Well, the paradise of your dreams exists! Eden awaits you; the water flows clear and bright there, falling and surging up in bright dust; the palm fronds wave gently in the soft sea breeze like feathers in a genie’s cap. The jambosa trees, laden with iridescent fruit, stand ready to offer you their sweetly scented shade. Come, follow me now.


So begins Georges, by Alexandre Dumas. Who can resist following?

I love that I can have "new" books from this long-dead author, in lost manuscripts or fresh translations of forgotten stories.

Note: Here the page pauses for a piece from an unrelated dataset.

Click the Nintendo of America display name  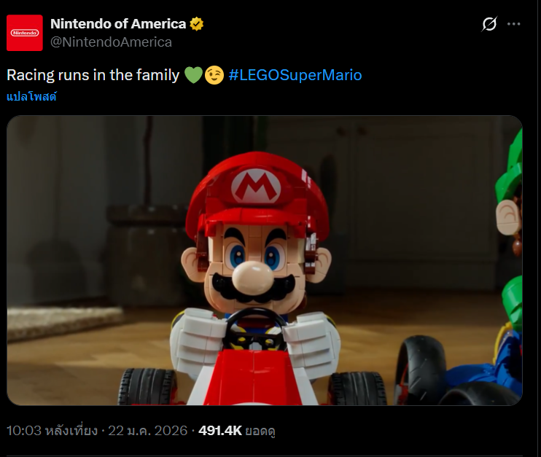(118, 24)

I picked up this novel because it's Dumas! I'm not sure I would have done so on the basis of a synopsis alone. But what a fine, swashbuckling adventure it was. I'll comment more on this, but first I must read a little more about Dumas as well as the history of Mauritius.

Thursday, July 12, 2007

Our swashbuckling hero,

name drawn out of the proverbial hat (plumed, of course), winner of Captain Alatriste, by Arturo Perez-Reverte, is Tim of Geistweg.

(Tim: send me an email with your mailing address.)

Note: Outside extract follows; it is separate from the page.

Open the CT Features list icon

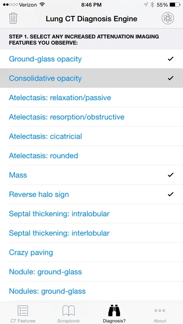(23, 311)
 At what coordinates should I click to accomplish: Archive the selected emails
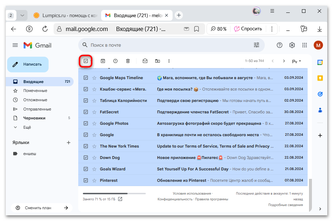coord(103,61)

Thanks to everyone for playing along. I'm keeping your thoughts on the subject in mind as I proceed to work my way through Dumas.

Tuesday, July 10, 2007

There will be swordplay!

(and the winner gets a book!)

(Originally posted the afternoon of July 4. This post will be sticky.)

Recently I read Purity of Blood, the second volume in the adventures of Captain Alatriste, by Arturo Perez-Reverte. What fun!

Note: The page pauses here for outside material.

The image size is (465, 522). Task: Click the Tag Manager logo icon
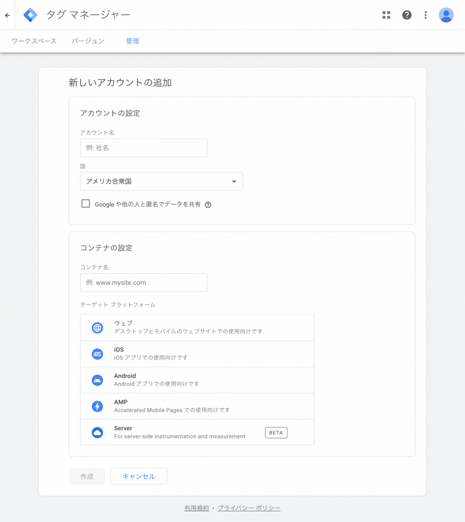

The plot in itself is not very complicated: The Captain's services are bought to help rescue a girl from convent, for some reason or other — it doesn't really matter why. But surprise! it's a trap! Alatriste doesn't get caught, but his young charge (our narrator) does, so Alatriste must rescue him and set things right. The politics behind all the trap-setting is a bit harder to follow.

Blinded as I was by adrenaline, the details of the back-alley dealings were a bit too shrouded in shadow for me to make out clearly. But it doesn't matter! There is swordplay! Near death! Twirling moustaches! Obscene hyperbole! Eyes glinting from beneath the brims of ostentatiously plumed hats! A treacherous young woman! Inappropriate gallantry! Bad poetry! And the Spanish Inquisition!

Excerpt.
Review.

Our young narrator early makes the observation: "Never trust a man who reads only one book." Since the time I first read it, I've already quoted this line often. Of course, he means this in the context of the religious clashes on his country's soil, their proponents' absurd notion of purity.

But on a more literal level, I'd like to ensure that at least one more person reads just one more book...

I'm offering up a brand-new copy of Captain Alatriste, the first in the series (don't worry — the story in this novel stands alone). (For the record, I really enjoyed it.)

To be eligible to be entered into the drawing, leave a comment telling me what, in your opinion, is the most essential feature of a swashbuckling tale.

(International responses are both welcome and eligible. I'll accept entries until midnight, July 10.)